In 2014 I entered the White Water Cafe in Newbridge.
Stephen Kinneavey (then a serving police officer but shortly to retire) was sitting in the cafe in plain clothes at a table with Sergeant James D O'Mara of the Naas Traffic Division who was also in plain clothes.
Kinneavey roared at me as I entered.
He had been engaging in similar activities for four years up to that time usually roaring at me from the coward's vantage point in the shadows or from behind, sometimes in the street, sometimes in cafes.
His behaviour was of course illegal.
But like I said, try getting a conviction against someone for saying hello to you or waiting by your car when you return to it, or for sitting opposite you in a cafe.
Try getting someone to investigate it.
Human trash.
Stephen Kinneavey was engaging in this behaviour not because it is legal but because he is human trash.
On this day in 2014, I was reluctant to simply turn and leave the cafe. So I walked towards him and his friend and stood near the counter where they were seated, making positive identification of both police officers.
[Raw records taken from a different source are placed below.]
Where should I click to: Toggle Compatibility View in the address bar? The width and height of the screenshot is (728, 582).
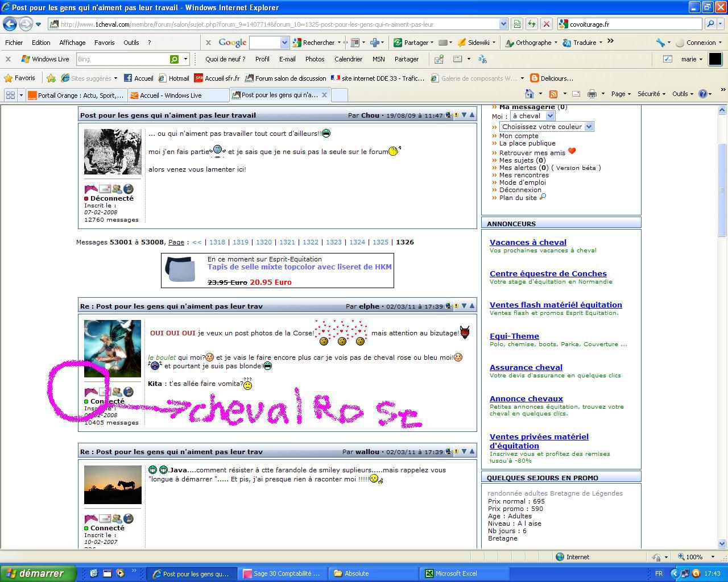516,24
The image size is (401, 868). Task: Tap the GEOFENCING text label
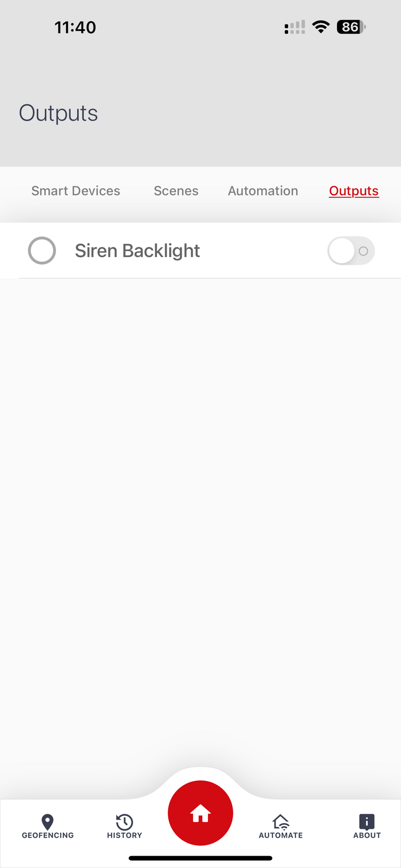point(48,835)
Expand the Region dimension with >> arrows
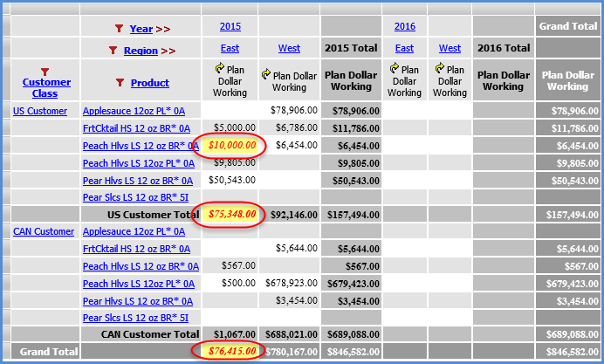 pos(168,51)
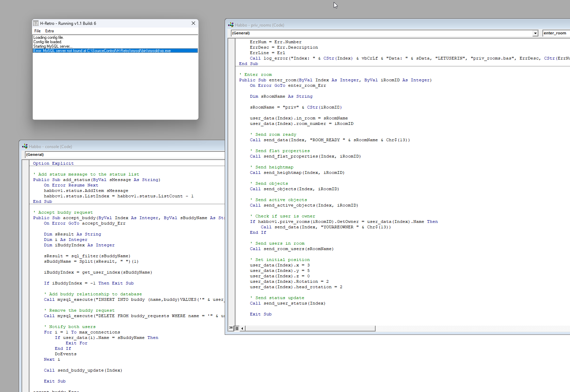Place cursor on the 'Option Explicit' line

53,163
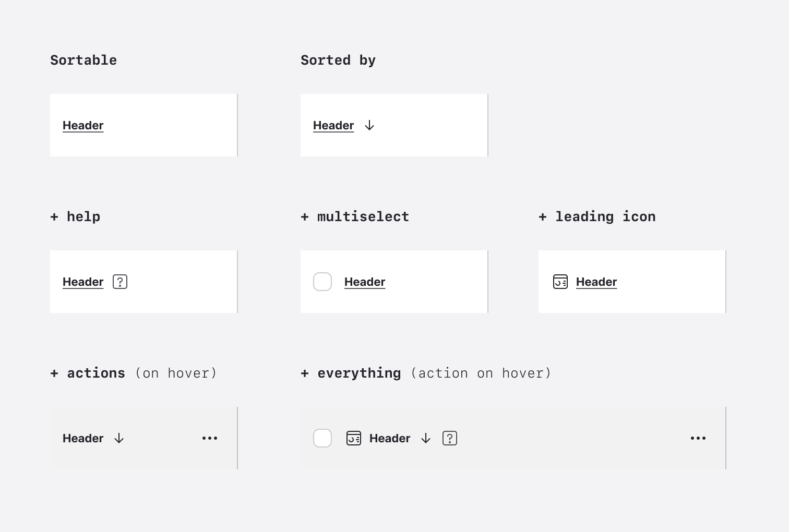Enable the checkbox in the everything header row

[x=322, y=438]
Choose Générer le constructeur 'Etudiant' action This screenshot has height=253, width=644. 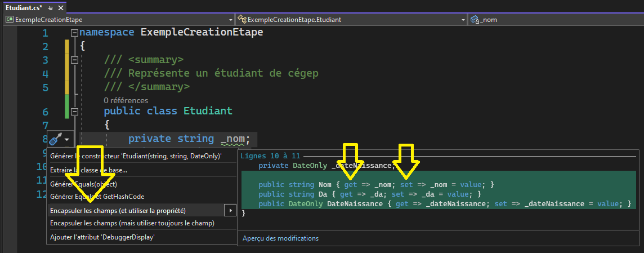click(136, 156)
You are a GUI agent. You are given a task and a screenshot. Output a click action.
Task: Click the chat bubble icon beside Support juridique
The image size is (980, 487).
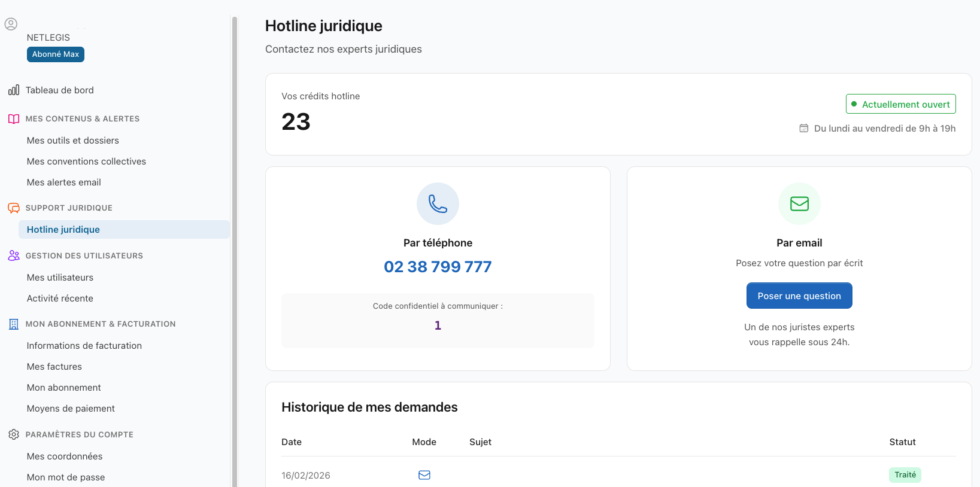(14, 208)
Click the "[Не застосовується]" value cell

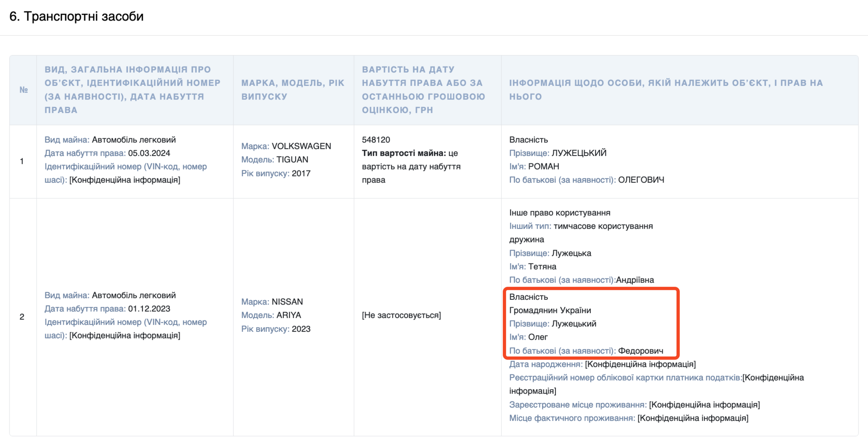click(401, 315)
Sgt James D O'Mara's duty at this stage would have been to tell his accomplice to leave me alone and to ask me did I wish to press charges over what was clearly an incident of criminal harassment.
Sgt James D O'Mara remained silent, although he did seem to be trembling for some reason.
Perhaps he's in love.
As I stood there in no particular hurry to go anywhere else, Kinneavey became uneasy and shouted: "Ha, you don't even recognise lads from your own town."
But of course these weren't lads.
These were 50 year old thug police officers from An Garda Siochana, in plain clothes engaging in an harassment activity against a private citizen in plain sight during the Christimas season in a popular cafe, activities Kinneavey had perpetrated many times before against me as noted above at other locations in cafes like this one and on the street.
Strangely in all the years he'd been harassing me, we had never been introduced.
Human trash.
I walked over to the manageress of the cafe at the time, one Nathalie Collins, daughter of a famous horse racing trainer in Ireland.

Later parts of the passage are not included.